BOSS works closely with the Home Office’s National Fraud Intelligence Bureau and Action Fraud. We also analyse and collect information about suspected multiple offenders to provide a comprehensive package of evidence for the police, leading to faster and more effective action. An advantage of working with these agencies is that suspects’ details are checked against other intelligence and retained in the event of future offending, therefore helping to make our neighborhoods safer.

During 2015, BOSS identified more than 1,000 cases where serial offenders claiming to have ’no means of payment’ did not return to pay. More than 200 cases resulted in a positive police outcome, with many others at various stages of prosecution. Offenders have received penalties including fines, community supervision orders and drug rehabilitation orders.

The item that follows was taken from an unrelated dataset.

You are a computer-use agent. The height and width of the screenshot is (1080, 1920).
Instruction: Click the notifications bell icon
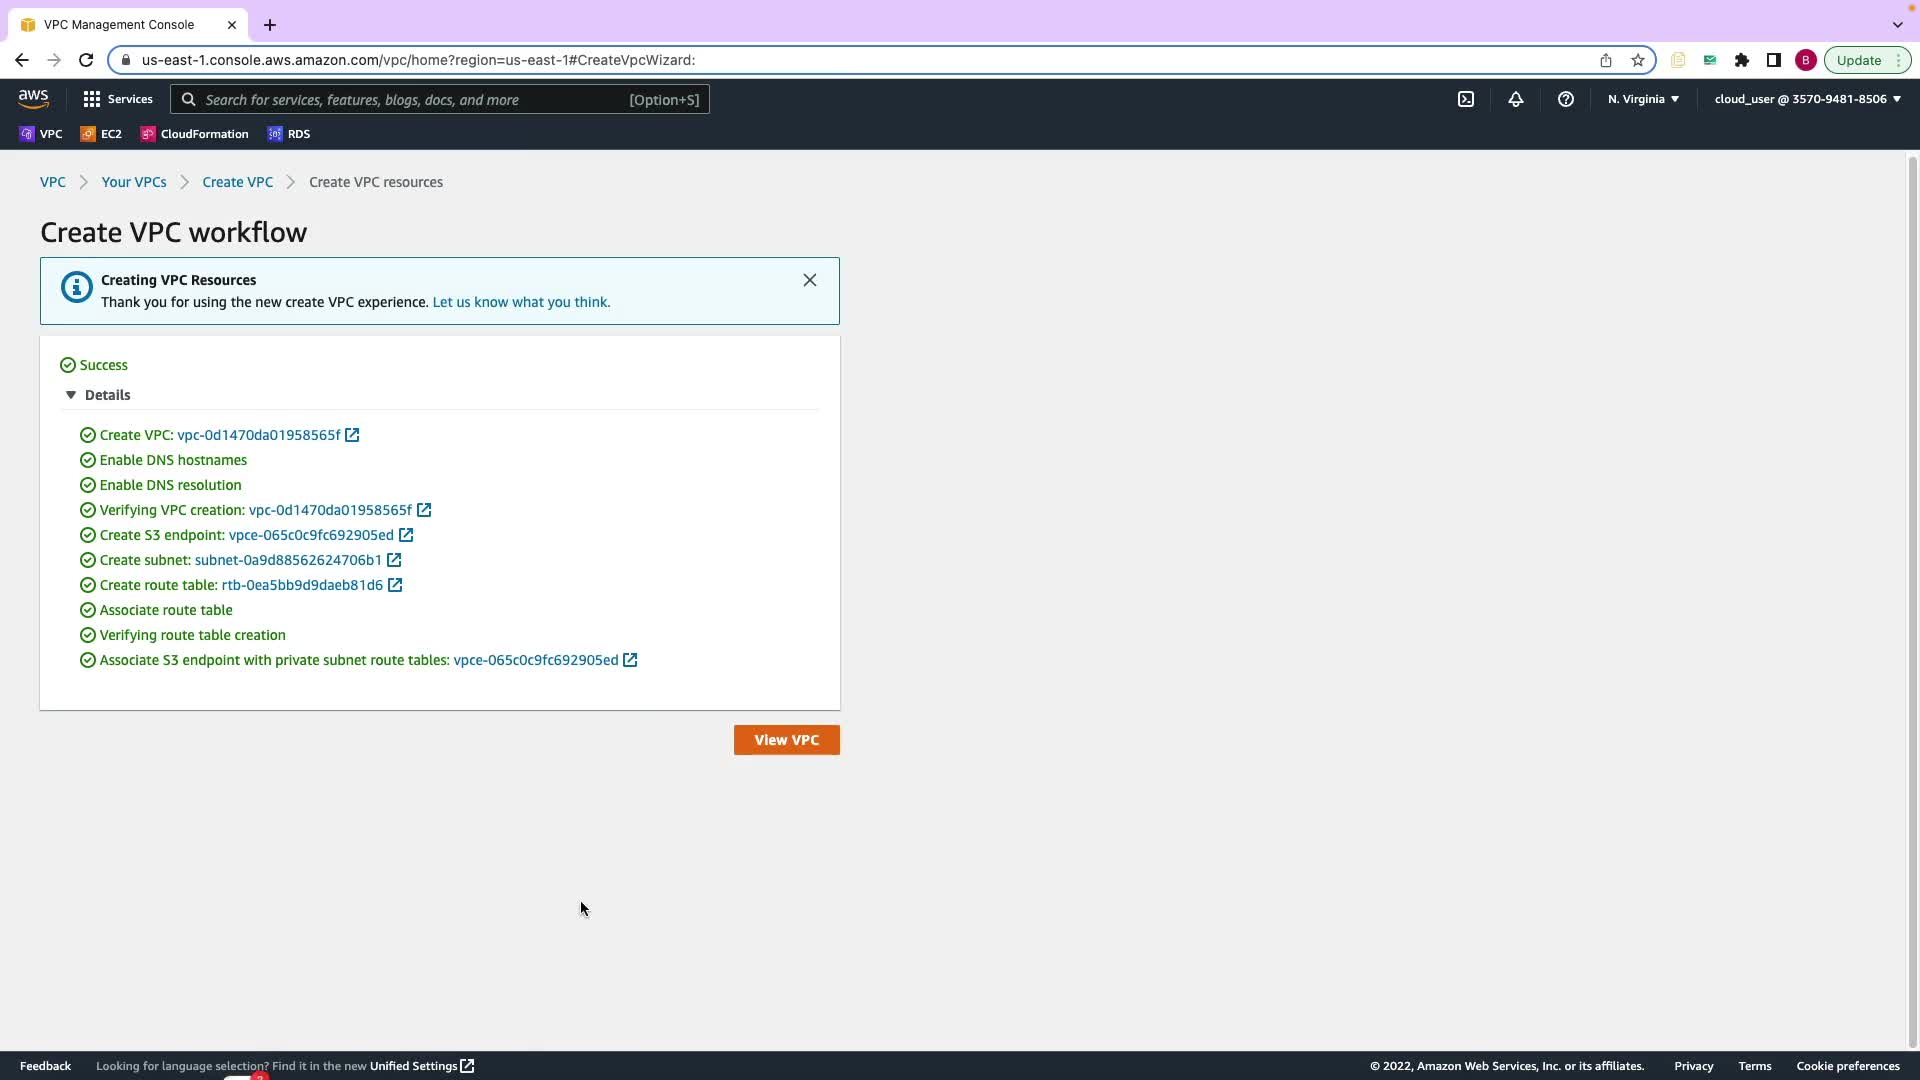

And under the BOSS scheme, links between drive-offs, theft, multiple frauds and various other crime types have been established and the perpetrators prosecuted.

Recent court cases saw John Stokes at Warrington Magistrates Court where he received 200 hours unpaid community work and an order for compensation for 11 ’no means of payment’ (NMoP) offences. Paula Welford was found guilty in Northampton of 13 NMoP offences and her sentence also included a compensation award. In the south, James Cable appeared before Hastings Magistrates Court and was found guilty of eight offences of fraud by false representation and sentenced to 10 days’ imprisonment.

BOSS is a founder member of the Home Office’s Forecourt Crime Senior Steering Group. Since the group was established, we’ve proposed new initiatives to help reduce pressure on police resources and improve detection. But our activities are not just about the recovery of money owed to retailers, BOSS also pursues court compensation.

So far this year BOSS has repaid more than £8,000 in compensation for over 200 individual debt receipts from court compensation awards.